Шагг и не заметил, как она вошла, а за ней в приемную скользнуло багряное облако шлейфа туники. Повеяло тягуче-водянистым ароматом лилий – почти как от той девки в городе.

– Я – Шагг, ведун всех объединенных свободных кочевых народов Харх, или Пастушьего острова, коим он был именован в древние времена.

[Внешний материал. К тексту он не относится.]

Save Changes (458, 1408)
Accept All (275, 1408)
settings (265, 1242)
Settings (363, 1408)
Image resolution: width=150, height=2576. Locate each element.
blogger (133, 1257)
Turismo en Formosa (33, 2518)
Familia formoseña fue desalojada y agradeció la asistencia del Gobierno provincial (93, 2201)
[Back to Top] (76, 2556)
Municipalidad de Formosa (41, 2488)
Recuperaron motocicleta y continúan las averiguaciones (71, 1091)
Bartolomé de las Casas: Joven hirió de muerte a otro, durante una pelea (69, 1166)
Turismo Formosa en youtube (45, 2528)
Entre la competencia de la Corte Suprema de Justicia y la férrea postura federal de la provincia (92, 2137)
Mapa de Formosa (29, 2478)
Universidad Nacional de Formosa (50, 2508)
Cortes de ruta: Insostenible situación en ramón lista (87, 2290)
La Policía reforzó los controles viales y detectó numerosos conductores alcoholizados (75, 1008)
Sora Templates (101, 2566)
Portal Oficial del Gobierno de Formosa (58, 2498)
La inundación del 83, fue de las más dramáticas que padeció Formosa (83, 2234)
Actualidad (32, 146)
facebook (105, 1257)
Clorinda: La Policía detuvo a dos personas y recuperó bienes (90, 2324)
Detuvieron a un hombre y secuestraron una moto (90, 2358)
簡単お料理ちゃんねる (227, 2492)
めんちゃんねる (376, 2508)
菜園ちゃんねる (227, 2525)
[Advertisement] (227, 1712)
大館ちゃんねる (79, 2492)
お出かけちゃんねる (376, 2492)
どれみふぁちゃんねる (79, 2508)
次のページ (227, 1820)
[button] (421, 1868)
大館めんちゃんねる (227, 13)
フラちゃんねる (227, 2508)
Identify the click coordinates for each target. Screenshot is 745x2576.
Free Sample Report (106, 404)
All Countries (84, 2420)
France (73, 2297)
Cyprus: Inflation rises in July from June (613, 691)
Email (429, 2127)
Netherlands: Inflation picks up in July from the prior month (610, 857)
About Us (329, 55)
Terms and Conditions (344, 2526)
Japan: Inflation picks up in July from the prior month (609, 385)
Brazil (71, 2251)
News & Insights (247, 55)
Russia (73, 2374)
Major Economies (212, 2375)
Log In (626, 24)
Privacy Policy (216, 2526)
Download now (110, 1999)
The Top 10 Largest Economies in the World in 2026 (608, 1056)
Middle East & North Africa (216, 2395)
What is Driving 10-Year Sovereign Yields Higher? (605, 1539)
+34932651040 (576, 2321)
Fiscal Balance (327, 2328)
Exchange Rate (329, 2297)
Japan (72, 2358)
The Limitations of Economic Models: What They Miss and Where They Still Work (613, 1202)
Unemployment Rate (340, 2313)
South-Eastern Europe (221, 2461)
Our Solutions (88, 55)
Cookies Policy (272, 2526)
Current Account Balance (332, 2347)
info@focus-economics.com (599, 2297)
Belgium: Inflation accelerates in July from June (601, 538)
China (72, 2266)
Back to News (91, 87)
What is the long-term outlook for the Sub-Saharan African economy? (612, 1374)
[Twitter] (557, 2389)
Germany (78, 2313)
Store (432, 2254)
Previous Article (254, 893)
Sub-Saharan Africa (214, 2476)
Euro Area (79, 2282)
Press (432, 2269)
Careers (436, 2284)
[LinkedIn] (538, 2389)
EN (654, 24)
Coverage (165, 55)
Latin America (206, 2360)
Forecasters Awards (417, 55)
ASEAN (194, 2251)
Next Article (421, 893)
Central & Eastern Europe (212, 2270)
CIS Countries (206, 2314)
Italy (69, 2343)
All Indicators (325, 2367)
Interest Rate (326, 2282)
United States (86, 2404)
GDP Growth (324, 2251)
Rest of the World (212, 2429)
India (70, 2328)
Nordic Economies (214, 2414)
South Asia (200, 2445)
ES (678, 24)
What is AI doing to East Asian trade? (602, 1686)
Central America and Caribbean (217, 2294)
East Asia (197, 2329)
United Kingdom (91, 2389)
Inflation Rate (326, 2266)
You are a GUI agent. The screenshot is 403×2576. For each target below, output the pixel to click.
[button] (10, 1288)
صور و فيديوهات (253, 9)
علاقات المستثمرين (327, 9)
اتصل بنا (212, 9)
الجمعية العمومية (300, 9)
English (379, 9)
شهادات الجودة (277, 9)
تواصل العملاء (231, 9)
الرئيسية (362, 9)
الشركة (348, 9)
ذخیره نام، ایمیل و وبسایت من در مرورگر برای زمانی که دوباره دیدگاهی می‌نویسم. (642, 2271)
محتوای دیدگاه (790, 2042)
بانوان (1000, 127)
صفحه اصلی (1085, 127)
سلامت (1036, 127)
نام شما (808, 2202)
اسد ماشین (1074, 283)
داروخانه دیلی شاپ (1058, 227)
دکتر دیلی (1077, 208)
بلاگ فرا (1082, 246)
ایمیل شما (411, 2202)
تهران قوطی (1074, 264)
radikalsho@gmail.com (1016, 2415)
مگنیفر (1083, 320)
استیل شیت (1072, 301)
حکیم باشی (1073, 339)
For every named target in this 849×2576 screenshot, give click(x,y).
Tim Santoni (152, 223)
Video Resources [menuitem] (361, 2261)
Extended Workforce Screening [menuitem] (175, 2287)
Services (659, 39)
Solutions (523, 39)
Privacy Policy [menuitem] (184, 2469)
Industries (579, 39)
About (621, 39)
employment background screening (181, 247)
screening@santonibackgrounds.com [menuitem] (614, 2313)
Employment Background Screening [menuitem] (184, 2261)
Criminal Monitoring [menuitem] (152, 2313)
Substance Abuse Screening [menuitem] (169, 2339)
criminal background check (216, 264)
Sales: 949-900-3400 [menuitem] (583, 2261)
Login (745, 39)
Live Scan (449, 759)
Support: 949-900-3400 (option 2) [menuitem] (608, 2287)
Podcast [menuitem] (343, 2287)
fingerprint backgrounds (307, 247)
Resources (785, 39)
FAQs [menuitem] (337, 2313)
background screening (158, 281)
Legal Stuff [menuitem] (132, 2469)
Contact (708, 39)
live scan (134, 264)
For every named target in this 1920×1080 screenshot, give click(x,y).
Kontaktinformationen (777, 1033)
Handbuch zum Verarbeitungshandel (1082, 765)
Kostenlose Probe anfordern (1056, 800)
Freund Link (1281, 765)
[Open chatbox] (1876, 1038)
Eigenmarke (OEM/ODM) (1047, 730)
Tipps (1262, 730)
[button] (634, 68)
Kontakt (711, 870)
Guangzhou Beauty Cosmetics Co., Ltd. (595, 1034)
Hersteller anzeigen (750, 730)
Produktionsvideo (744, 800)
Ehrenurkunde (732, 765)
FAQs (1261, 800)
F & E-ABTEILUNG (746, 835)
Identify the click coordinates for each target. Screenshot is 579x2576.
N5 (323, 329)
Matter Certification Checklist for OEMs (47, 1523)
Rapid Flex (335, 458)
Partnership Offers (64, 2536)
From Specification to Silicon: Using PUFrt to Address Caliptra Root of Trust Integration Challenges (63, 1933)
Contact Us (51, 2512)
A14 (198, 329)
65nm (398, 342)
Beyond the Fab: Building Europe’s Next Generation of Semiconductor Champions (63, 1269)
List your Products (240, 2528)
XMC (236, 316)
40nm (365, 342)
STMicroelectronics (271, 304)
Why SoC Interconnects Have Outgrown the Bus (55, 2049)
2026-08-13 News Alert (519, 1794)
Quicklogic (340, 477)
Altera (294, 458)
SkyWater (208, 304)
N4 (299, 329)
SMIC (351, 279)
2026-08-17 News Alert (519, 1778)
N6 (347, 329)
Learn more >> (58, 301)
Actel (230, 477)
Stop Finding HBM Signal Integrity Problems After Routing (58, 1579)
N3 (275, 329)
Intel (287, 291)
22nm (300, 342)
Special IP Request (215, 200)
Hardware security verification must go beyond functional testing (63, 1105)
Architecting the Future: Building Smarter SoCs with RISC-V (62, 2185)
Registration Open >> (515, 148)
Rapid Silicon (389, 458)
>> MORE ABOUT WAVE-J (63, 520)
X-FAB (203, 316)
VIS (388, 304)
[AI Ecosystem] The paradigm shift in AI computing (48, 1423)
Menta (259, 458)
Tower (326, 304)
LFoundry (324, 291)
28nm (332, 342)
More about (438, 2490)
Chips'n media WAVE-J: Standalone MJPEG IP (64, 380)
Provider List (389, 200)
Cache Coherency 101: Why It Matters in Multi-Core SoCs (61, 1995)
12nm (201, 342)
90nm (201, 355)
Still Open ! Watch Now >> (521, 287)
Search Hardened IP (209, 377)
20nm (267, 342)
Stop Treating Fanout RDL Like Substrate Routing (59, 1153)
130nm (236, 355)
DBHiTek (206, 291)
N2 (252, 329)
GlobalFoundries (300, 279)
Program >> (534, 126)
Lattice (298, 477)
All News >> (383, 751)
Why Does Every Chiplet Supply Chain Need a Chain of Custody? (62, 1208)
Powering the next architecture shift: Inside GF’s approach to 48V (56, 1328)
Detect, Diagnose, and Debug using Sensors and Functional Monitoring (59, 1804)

В приемной повисла вязкая, звенящая от напряжения тишина. Она, словно кокон, окутала Шагга, изгоняя из его слуха последние звуки шумного празднества. Стало так тихо, будто внизу и не было никакого Горидукха, а остров вместо безудержного разгула погрузился в сон. И в эту оглушительную тишину, словно нож в масло, врезался гортанный голос Йанги:

– Ты ищешь здесь союзников?

Она выросла по другую сторону стола, аккурат напротив Шагга, со всей точностью отобразив его позу: прямая спина, руки на высокой спинке стула.

– Наши народы, Йанги, утратили друг друга столь давно, что за это время со звезд стерлась часть их блеска. И у некоторых светил сквозь божественное сияние искр проступили наружу черты лица. Истинные черты.

Ведун смерил взглядом жрицу, пытаясь уловить признаки понимания. Быть может, она окажется столь мудра и дальновидна, что сама опередит его намерение предложить мир? Ради собственного же спасения…

– Иные из них говорили со мной, – продолжил кочевник, несмотря на каменное выражение лица собеседницы. – Зола – заговоренная зола – никогда не врет, Йанги. Мой народ верит ей как себе самому. Она растолковала мне то, что хотели сказать звезды. То, что они пытаются сказать и сейчас.

Кивком головы Шагг показал на мертвого небесного Ящера, сияющего в окна.

– И что же они говорят тебе, кочевник? – поинтересовалась Йанги, перегнувшись через резную спинку стула. – Не те ли самые слова, что и мне?

Что-то колыхнулось в груди Шагга, опалило его душу первыми искрами надежды. О братском воссоединении, о переломе вековой вражды, о новой странице в истории острова. Он разжал кулак с вырезанной символикой памяти своего народа.

– Говорят, что порознь нам не выстоять перед будущим. Скарабей в этом цикле будет свиреп и неподкупен.

Жрица лишь улыбнулась. Одними губами – глаза оставались холодны. Янтарно-желтые, они светили тем же неприютным светом, что и крупные кварцевые капли цитрина в обруче, венчающем высокий лоб. На несколько мгновений для изумленного Шагга стерлась всякая разница между живой и неживой материей. Родилось леденящее душу ощущение, что желтые кристаллы тоже внимательно следят за ним, нежданным гостем из восточных степей.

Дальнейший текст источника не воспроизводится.